Houston police will begin using the Precision Immobilization Technique, or PIT maneuver, which was developed in Germany as an anti-terrorist tactic. Last year, 13 people in the city died in high-speech chases in 13 weeks.
In an effort to end deadly high-speed chases, the Houston Police Department will allow officers to use a controversial driving maneuver that they hope will stop fleeing motorists before they threaten others on the road, the Houston Chronicle reports. Chief Art Acevedo announced that officers would begin using the Precision Immobilization Technique, or PIT maneuver, which was developed decades ago in Germany as an anti-terrorist tactic. “We’re doing this because the safety of our officers matters to us — the safety of our community really matters to us,” Acevedo said, “And then the safety of the suspects matter as well.” Houston police have engaged in more than 4,000 vehicle pursuits since 2012, leading to injuries for 32 officers, about 1,000 innocent victims and 6,000 fleeing suspects. On average, five people died every year in pursuits. Last year, 13 people — including a police sergeant — died in high-speed chases over a 13-week stretch.

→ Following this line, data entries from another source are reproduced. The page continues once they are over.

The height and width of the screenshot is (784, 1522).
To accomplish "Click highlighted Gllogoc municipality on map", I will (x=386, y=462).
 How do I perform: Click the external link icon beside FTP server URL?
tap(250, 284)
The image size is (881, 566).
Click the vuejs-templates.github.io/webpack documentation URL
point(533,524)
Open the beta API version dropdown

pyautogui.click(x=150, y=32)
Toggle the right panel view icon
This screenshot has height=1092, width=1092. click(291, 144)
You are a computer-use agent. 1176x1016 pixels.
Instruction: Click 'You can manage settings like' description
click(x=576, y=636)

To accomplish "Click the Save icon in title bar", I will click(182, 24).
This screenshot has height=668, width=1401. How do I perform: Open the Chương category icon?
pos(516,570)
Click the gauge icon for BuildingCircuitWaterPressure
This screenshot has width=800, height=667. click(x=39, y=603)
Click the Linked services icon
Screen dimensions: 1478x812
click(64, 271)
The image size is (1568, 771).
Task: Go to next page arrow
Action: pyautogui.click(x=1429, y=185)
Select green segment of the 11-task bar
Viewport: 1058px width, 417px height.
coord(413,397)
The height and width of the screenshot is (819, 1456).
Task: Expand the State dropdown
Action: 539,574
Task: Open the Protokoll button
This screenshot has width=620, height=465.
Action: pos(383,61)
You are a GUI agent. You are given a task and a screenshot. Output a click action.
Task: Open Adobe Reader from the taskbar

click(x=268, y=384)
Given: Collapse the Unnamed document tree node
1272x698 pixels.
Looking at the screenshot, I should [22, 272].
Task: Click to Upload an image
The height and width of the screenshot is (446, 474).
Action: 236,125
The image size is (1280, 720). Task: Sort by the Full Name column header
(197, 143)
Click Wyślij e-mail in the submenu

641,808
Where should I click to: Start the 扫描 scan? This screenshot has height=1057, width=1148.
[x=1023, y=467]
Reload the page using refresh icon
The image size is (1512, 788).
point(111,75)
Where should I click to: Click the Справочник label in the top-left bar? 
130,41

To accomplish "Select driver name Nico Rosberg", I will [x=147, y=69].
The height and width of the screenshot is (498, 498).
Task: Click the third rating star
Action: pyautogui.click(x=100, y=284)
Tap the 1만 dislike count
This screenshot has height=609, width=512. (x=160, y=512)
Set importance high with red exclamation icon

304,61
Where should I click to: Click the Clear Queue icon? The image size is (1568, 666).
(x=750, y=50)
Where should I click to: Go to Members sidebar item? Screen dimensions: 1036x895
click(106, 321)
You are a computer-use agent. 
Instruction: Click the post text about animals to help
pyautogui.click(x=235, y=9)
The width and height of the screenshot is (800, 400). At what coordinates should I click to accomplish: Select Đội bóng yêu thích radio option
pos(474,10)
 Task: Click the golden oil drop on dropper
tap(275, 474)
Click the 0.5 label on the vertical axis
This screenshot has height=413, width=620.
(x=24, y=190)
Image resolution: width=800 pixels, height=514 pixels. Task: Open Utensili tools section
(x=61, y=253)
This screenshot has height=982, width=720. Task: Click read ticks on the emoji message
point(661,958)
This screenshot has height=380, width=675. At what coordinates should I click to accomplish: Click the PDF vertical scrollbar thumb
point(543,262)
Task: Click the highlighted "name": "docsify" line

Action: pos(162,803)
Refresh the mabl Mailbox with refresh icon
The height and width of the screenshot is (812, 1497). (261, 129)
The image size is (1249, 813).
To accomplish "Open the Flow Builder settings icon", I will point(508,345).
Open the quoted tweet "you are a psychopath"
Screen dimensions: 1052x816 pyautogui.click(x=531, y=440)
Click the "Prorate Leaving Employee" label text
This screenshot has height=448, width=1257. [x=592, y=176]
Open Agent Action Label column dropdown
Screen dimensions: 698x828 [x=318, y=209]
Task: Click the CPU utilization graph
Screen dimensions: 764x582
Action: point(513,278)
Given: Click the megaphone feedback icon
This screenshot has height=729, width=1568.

To execute the maneuver, officers drive next to a fleeing suspect, match the car’s speed and then nudge the rear corner of the vehicle behind the back wheel. If done properly, the maneuver forces the fleeing vehicle to spin out safely and stop, causing little damage to either vehicle. When used at high speeds or with narrow vehicles that have a high center of gravity, however, the maneuver can cause vehicles to roll over, leading to injuries and fatalities, experts said. “PIT maneuvers are really important tools for police, but they’ve got to be done right and in the right conditions,” said Geoffrey Alpert, a professor at the University of South Carolina who has studied police pursuits.